▸ **RAW DATA**:

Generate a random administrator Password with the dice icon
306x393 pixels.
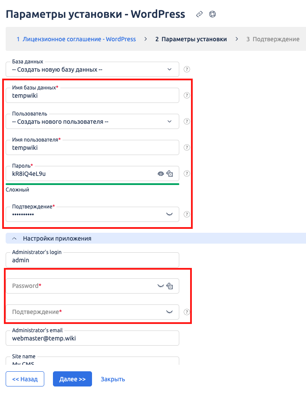[170, 286]
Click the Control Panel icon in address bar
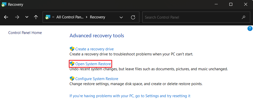 48,17
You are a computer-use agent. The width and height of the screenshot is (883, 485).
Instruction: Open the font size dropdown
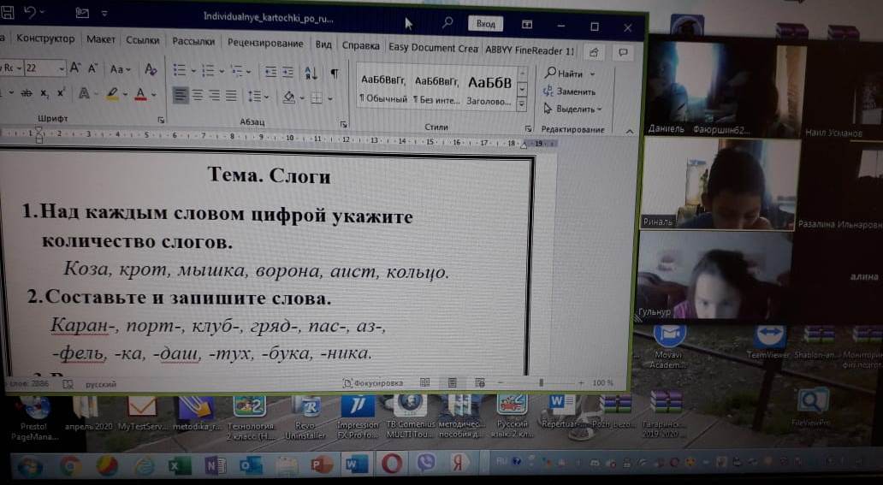click(x=62, y=68)

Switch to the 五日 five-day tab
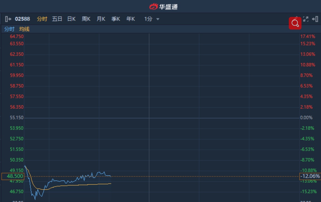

▸ **PROBLEM REQUIREMENTS**: Rewrite the records from the line containing "Click the Control Panel icon in address bar" through the end of the records, inclusive, with the requests included, and increase every coordinate in the answers by 108. Leave the pictures out.

▸ **ANSWER TO THIS PROBLEM**:
Click the Control Panel icon in address bar
 156,125
You are a computer-use agent. The width and height of the screenshot is (883, 485).
Instruction: Open the font size dropdown
click(x=170, y=176)

Switch to the 五日 five-day tab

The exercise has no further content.